Ich möchte in vier Folgen stichprobenartig dem Zauber seiner Montur begegnen – ihn anerkennen, ihm entgegenreden. Die jüngere Literaturkritik hat nachgewiesen, daß Grillparzer mindestens soviel mit Strindberg und Kafka, wie mit der Weimarer Klassik zu schaffen hat. Mir dagegen geht es weniger darum, in ihm das aufzufinden, was uns vertraut ist, sondern im Gegenteil zu fragen, was seine Staubschicht deckt.

Er war ein Dichter und Beamter, ein Hofrat, der in jungen Jahren am Theater reüssierte. In bitteren Sentenzen hat er selber den Verlust der Inspiration zwischen den Aktenbergen beklagt. Ein gutes Beispiel dafür, daß Kunst und Sicherheitsbedürfnis sich eben nicht vertragen. Ist das so sicher?

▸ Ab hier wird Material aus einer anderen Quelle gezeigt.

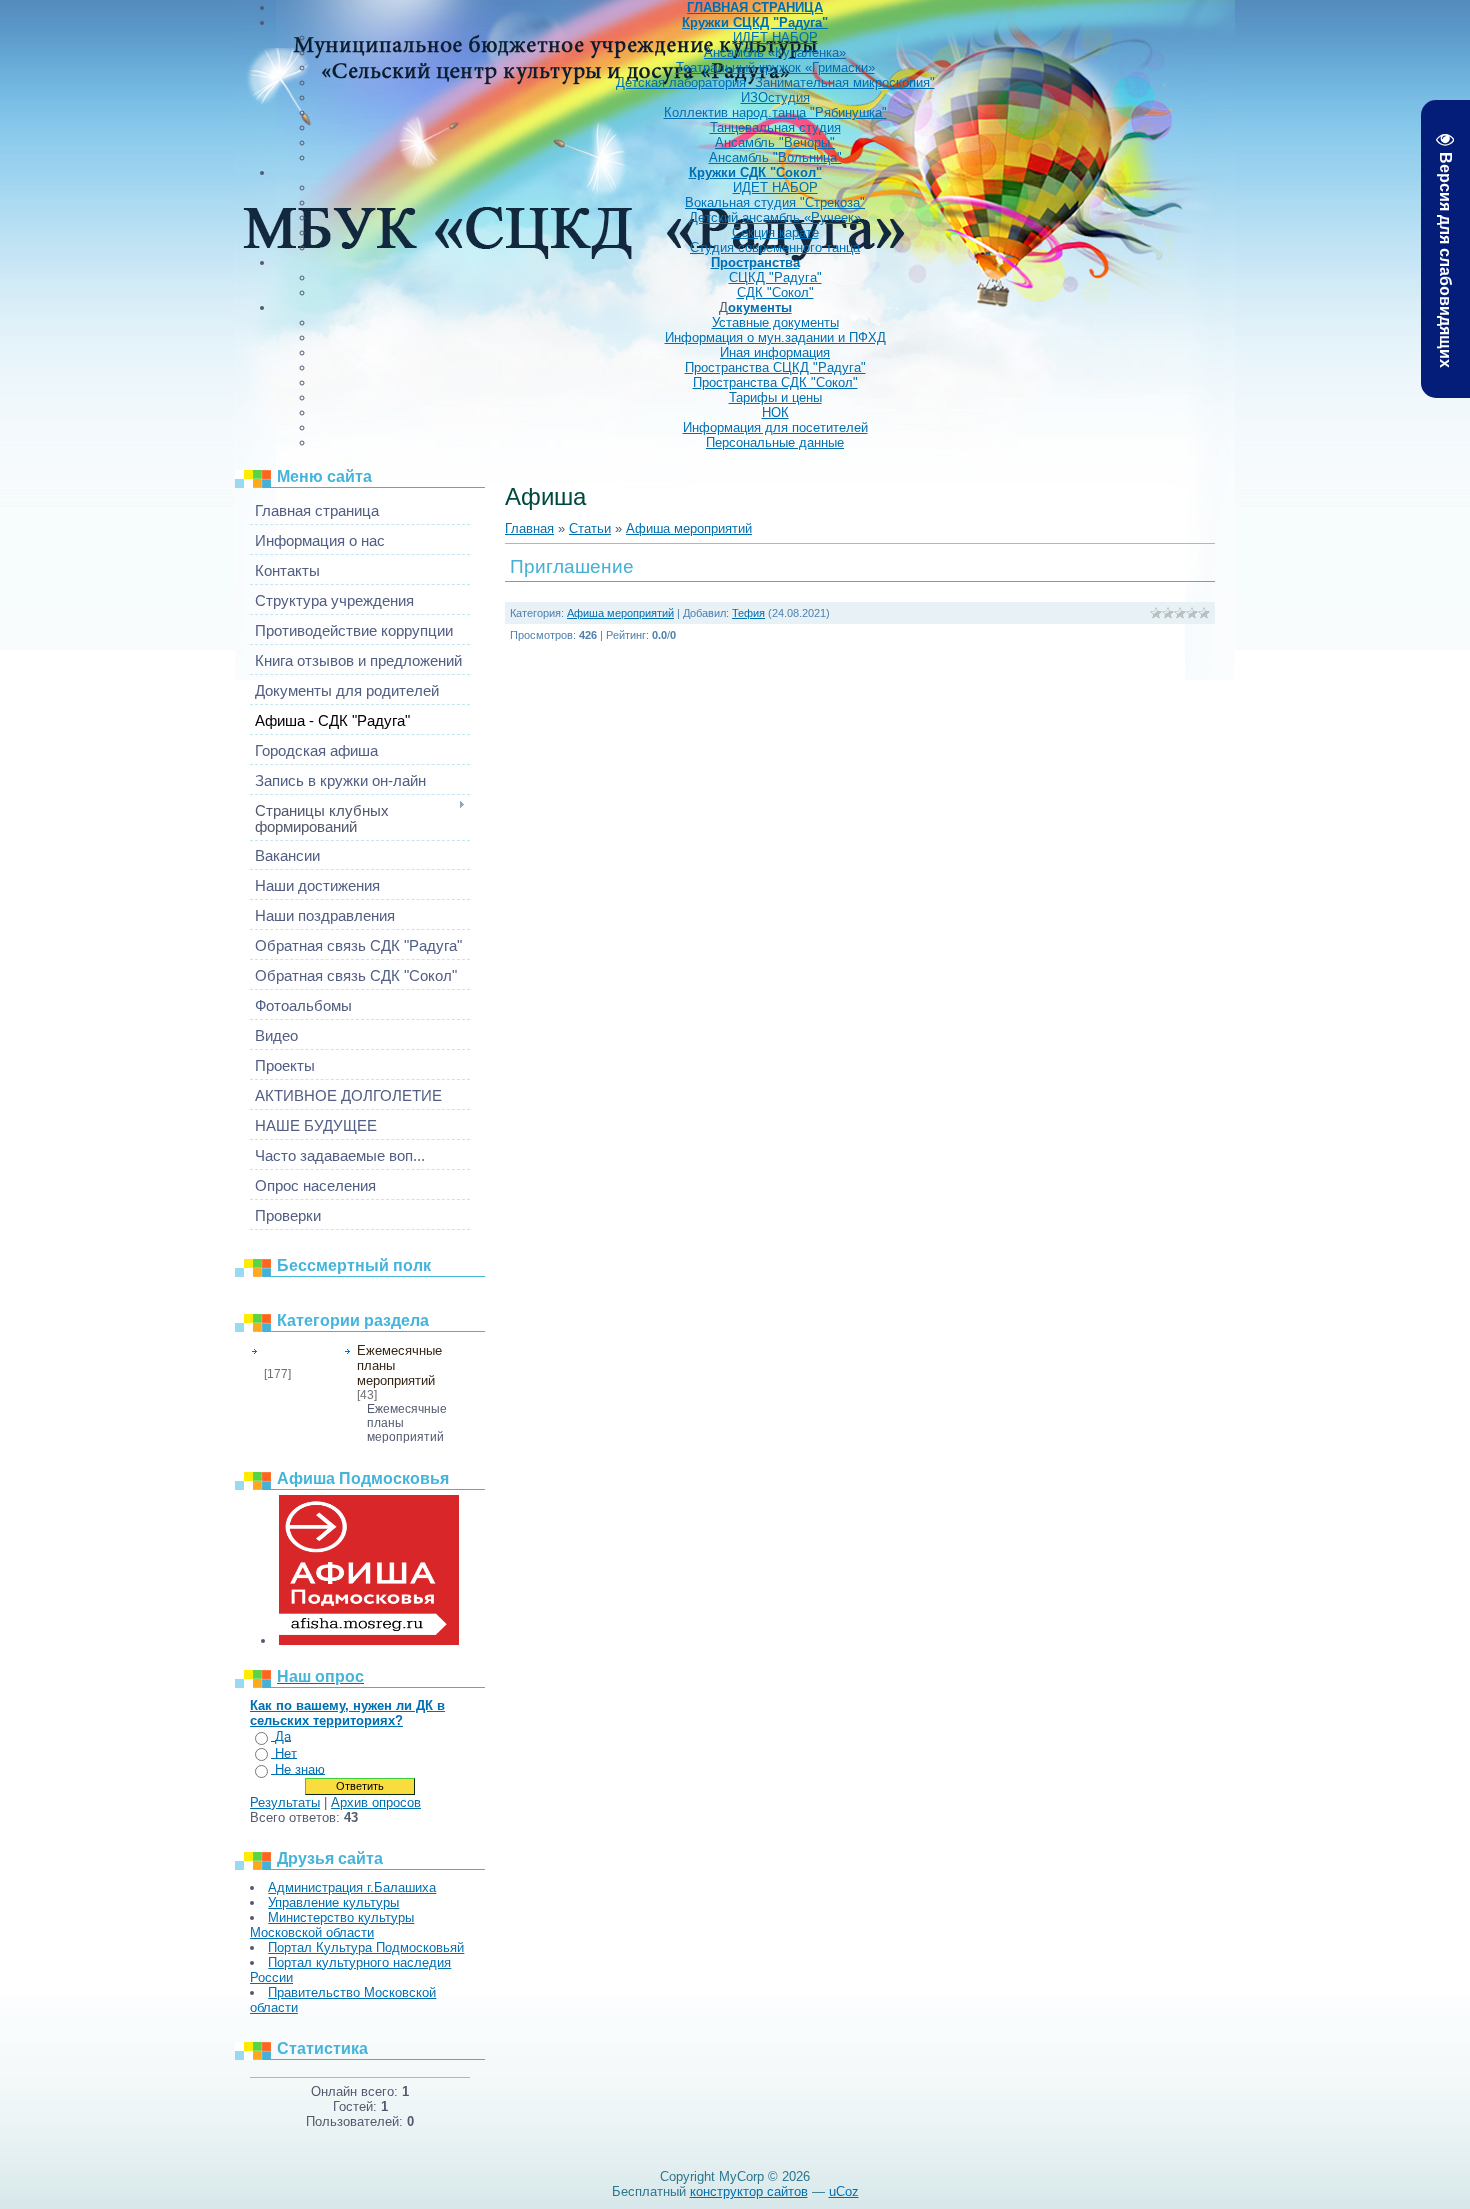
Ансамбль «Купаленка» (775, 52)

Eine Perspektive auf Grillparzer eröffnet sich durch die Beobachtung, daß wir mit unseren Vorstellungen vom reinen, atemlos-aufgestachelten Künstler tief im romantischen Vorstellungskreis stecken. Für gewöhnlich dient die Sprache nicht der Anfeuerung, sondern als Kleister für die unterschiedlichsten Bedürfnisse.

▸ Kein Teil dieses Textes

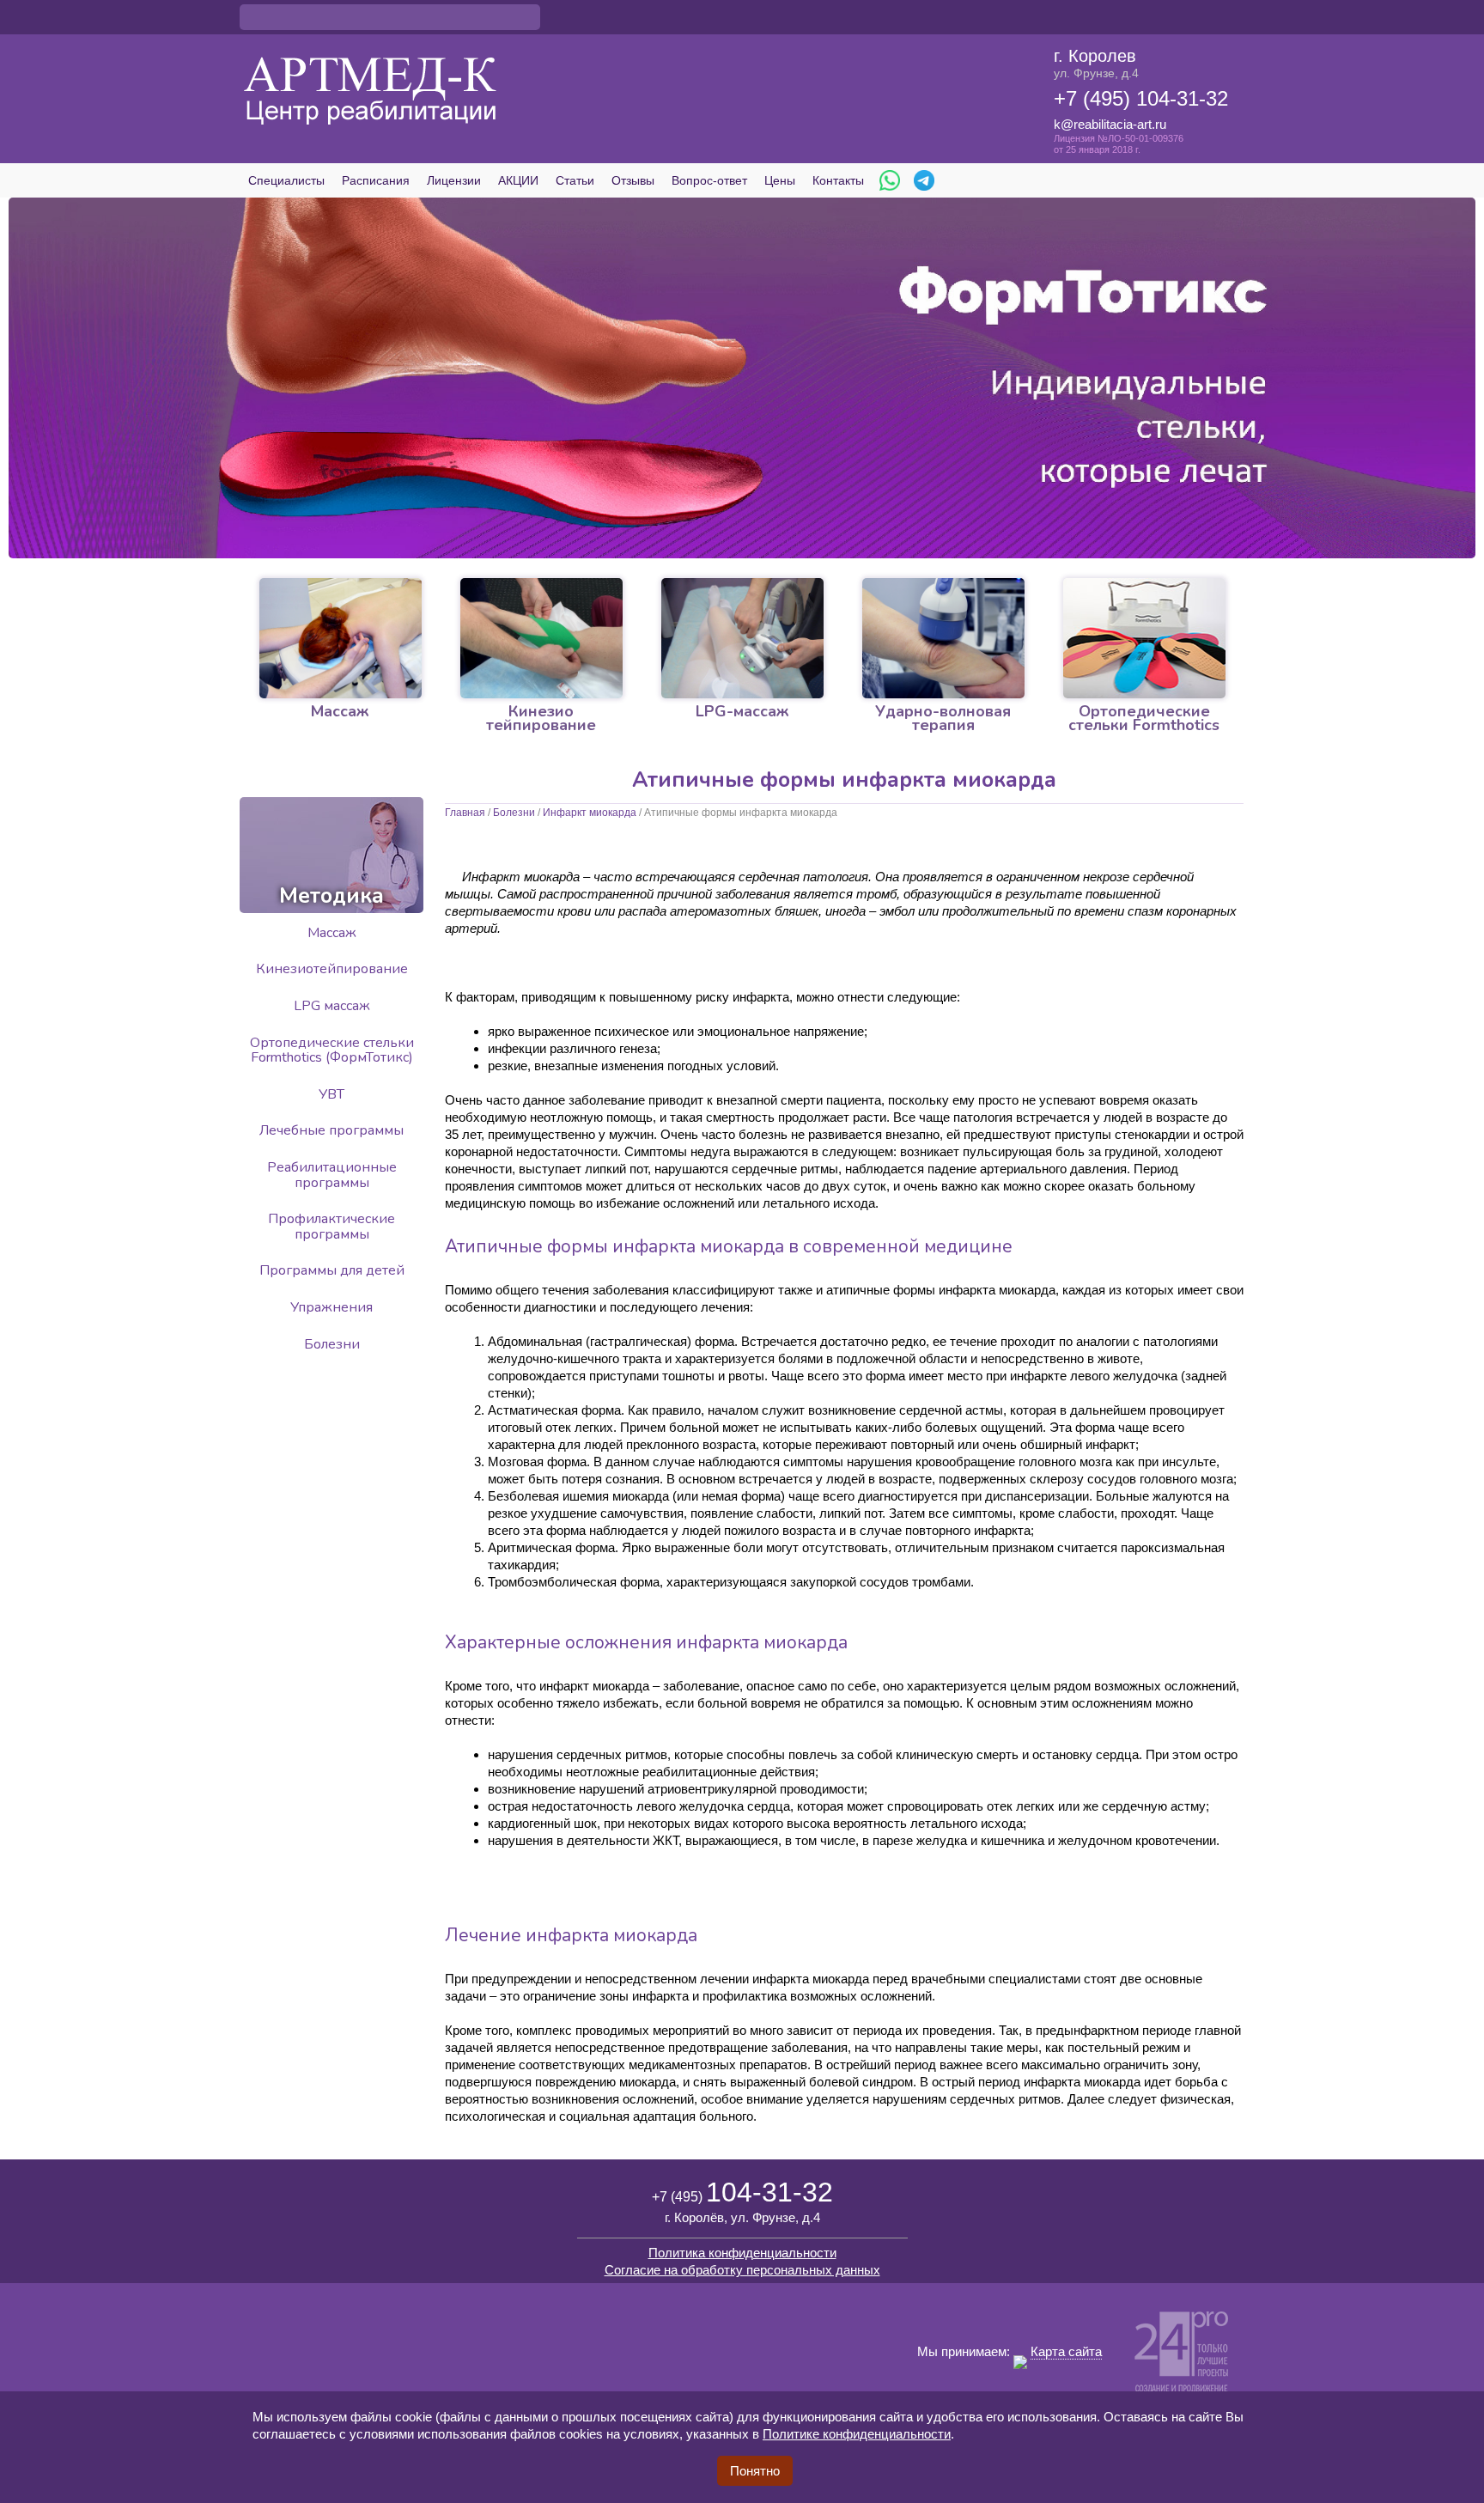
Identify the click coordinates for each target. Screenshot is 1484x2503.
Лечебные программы (331, 1130)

Sprechen hat in den meisten Fällen bürokratische Funktion. Wie und wann etwas gesagt wird, bestimmt, wie die verschiedensten Materien sachgerecht zu behandeln sind. Die Meldung einer Presseagentur verlangt andere Reaktionen, als ein Wutanfall. Irrtum! werfen die Literaten seit Karl Kraus ein, die Aufgabe der Kunst besteht gerade darin, die Ungeheuerlichkeit der Welt ins aufgebrachte Wort zu bringen. Das ist des Hofdichters Sache nicht. Die erste Bürgerpflicht seiner Sprache ist Abwiegelung. Daher kommt das Gefühl, daß Grillparzer, bevor er loslegt, erst einmal seine Wertsachen versteckt.

 

Die Abneigung gegen eine solche Zurückhaltung ist revisionsbedürftig. Amtsdeutsch ist wegen seiner Indirektheit verschrien; es erzeugt eine Zwischenwelt, durch die die Wirklichkeit abgepuffert wird. Gott sei Dank, muß man auch sagen, ein Refugium für alle, die der Explosivkraft der Worte mißtrauen. Das sind nicht nur die Zensurbehörden, sondern auch die weniger Wortgewaltigen und die Wissenschaftlerinnen. Grillparzers Staats-Schauspiele trägt ein so verstandenes Amtsdeutsch. Er sucht in seinen Windungen nicht Unterschlupf, sondern Abkühlung.